# WHAT TO WORK ON
Gather every line below that contains the word "AFROBEATS", copying each one in full.

# PROVIDED MATERIAL
------------------------

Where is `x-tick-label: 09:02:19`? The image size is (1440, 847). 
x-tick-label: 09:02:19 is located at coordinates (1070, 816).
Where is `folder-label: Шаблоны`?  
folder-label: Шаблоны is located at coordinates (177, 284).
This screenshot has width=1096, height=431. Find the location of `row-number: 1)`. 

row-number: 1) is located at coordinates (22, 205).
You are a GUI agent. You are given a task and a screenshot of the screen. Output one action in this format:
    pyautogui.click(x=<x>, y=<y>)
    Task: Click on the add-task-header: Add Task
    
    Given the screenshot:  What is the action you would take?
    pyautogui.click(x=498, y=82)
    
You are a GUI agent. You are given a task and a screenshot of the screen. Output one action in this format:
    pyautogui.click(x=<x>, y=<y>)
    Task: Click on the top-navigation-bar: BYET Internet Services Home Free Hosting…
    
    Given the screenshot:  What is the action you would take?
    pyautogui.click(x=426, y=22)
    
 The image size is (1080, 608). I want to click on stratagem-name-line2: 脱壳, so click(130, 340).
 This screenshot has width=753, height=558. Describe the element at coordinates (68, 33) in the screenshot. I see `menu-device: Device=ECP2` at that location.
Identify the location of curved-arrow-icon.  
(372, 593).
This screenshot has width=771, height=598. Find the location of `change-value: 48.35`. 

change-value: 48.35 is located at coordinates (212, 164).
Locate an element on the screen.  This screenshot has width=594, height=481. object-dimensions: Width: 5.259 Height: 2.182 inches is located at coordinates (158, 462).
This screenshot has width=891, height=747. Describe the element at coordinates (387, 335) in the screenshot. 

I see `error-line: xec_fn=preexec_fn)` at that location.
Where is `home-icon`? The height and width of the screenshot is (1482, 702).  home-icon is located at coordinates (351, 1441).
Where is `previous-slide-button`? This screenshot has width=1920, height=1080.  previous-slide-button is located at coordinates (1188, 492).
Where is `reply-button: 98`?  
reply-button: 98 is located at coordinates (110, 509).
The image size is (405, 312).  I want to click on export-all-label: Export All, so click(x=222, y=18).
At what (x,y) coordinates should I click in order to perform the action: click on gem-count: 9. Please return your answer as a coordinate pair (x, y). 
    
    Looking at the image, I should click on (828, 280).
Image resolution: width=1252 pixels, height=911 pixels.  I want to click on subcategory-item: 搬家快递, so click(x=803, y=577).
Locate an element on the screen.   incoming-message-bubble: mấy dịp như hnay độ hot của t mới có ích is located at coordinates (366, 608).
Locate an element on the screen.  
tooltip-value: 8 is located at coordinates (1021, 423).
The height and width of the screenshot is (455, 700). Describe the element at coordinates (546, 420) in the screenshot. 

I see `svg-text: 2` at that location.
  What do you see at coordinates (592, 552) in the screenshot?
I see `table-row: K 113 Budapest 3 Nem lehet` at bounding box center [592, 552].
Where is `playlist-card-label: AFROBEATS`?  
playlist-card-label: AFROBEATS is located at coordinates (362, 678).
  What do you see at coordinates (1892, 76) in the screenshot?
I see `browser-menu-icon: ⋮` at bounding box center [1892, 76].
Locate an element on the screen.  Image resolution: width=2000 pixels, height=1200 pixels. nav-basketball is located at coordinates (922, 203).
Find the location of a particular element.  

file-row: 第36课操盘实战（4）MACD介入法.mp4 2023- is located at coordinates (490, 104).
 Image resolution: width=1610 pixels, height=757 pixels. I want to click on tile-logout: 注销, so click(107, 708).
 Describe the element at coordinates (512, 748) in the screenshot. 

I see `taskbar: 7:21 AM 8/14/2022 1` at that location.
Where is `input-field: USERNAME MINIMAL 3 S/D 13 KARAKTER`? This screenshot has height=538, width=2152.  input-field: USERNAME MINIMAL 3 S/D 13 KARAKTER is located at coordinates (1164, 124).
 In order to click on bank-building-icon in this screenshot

------------------------

# SOLUTION FOR THIS PROBLEM
Where is `playlist-card-label: AFROBEATS`?  
playlist-card-label: AFROBEATS is located at coordinates (362, 678).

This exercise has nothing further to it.